I strongly recommend Affa.
It simply uses rsync and manages the process so that you have control over how many backups to keep (daily, weekly, monthly, yearly)
Additionally, *If* you use a dedicated backup server, you can "rise" it to become any of the backed-up systems -- in your case this is less useful since "rising" server B would give you a running version of server A, but now you're still down one server (server B).
Just because you're not planning to use the "rise" feature doesn't mean the other features aren't valuable.

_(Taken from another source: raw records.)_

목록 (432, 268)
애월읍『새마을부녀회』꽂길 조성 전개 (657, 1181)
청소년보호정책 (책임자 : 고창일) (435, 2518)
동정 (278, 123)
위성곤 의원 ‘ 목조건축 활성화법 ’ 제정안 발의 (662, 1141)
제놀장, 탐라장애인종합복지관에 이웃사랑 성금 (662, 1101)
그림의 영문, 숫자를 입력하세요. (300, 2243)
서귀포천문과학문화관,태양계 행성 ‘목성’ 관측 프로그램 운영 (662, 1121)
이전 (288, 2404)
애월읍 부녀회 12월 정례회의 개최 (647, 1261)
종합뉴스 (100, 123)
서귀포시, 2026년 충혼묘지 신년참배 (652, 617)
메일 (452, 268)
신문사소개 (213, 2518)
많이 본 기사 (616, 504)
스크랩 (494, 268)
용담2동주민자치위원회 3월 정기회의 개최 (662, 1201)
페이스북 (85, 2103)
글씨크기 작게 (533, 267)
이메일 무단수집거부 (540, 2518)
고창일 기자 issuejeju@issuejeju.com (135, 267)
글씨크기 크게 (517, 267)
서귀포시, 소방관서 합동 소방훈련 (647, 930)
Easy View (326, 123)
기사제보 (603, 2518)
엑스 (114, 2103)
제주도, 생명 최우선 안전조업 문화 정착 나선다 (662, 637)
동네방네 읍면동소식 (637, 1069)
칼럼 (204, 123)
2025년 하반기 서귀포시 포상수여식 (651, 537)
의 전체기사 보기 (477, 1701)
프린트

So, in your case, you can think of Affa as:
- a simple way to setup public/private key encryption for ssh
- a secure way to do incremental rsync backups from one system to another
- a simple way to manage your backup policies
Note: if you tell Affa that the server at the other end is a SME server, then by default it only backs up the standard SME backup locations (taken from /usr/lib/perl5/site_perl/esmith/Backup.pm):
'home/e-smith',
'etc/e-smith/templates-custom',
'etc/e-smith/templates-user-custom',
'etc/ssh',
'root',
'etc/sudoers',
'etc/passwd',
'etc/shadow',
'etc/group',
'etc/gshadow',
'etc/samba/secrets.tdb',
'etc/samba/smbpasswd',
'etc/smbpasswd'
This list includes all locations where a virgin SME server stores data, but if you have installed any contribs that store data in /opt, or in any other non-standard locations, you'll need to set Affa's Include[0], Include[1], etc. appropriately.